En France, cette visite n’a pas fait l’unanimité dans la classe politique. Elle a été vertement critiquée par l’opposition de Gauche. De nombreux élus ont fait remarquer qu’Emmanuel Macron avait profité de ce moment pour fuir ses responsabilités alors que la France sombrait dans le chaos politique. Le député des Insoumis François Ruffin a relayé une vidéo du président français tout sourire, une bière à la main, coincé entre deux Africains, dont le chanteur congolais Fally Ipupa, dans un bar de la capitale congolaise.

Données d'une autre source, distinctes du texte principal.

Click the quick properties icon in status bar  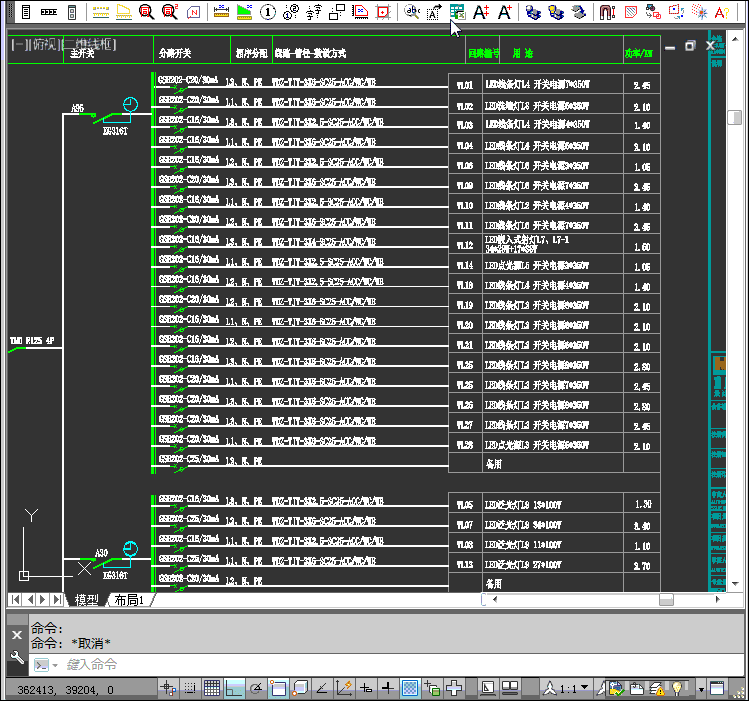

Le député écologiste Aurélien Taché a dénoncé cette visite, évoquant une « tournée […] mélange de Tintin au Congo et d’OSS 117 en Afrique », faisant remarquer que les leçons de démocratie sont bonnes chez les uns, mais pas forcément chez les autres (une référence au régime de Denis Sassou Nguesso, président du Congo-Brazzaville). Pour l’opinion française, ce voyage reste également un échec. Si « six Français sur dix estiment que la présence française en Afrique est importante », note Le Figaro, ils sont « aussi nombreux à se montrer pessimistes pour l’avenir et à mettre en doute la capacité d’Emmanuel Macron à instaurer une nouvelle relation équilibrée, réciproque et responsable » conclut le quotidien. D’autant plus que, selon Catherine Colonna, ministre des Affaires étrangères, les partenariats « gagnant-gagnant » que Macron espèrent nouer permettront « la préservation des forêts, la lutte contre le changement climatique, la lutte contre les pandémies, la défense du multilatéralisme. » On sent le stratège…
Illustration : Emmanuel Macron, très à l’aise avec les dirigeants africains qu’il sait traiter avec cette bonhommie souriante qui fait tout son charme.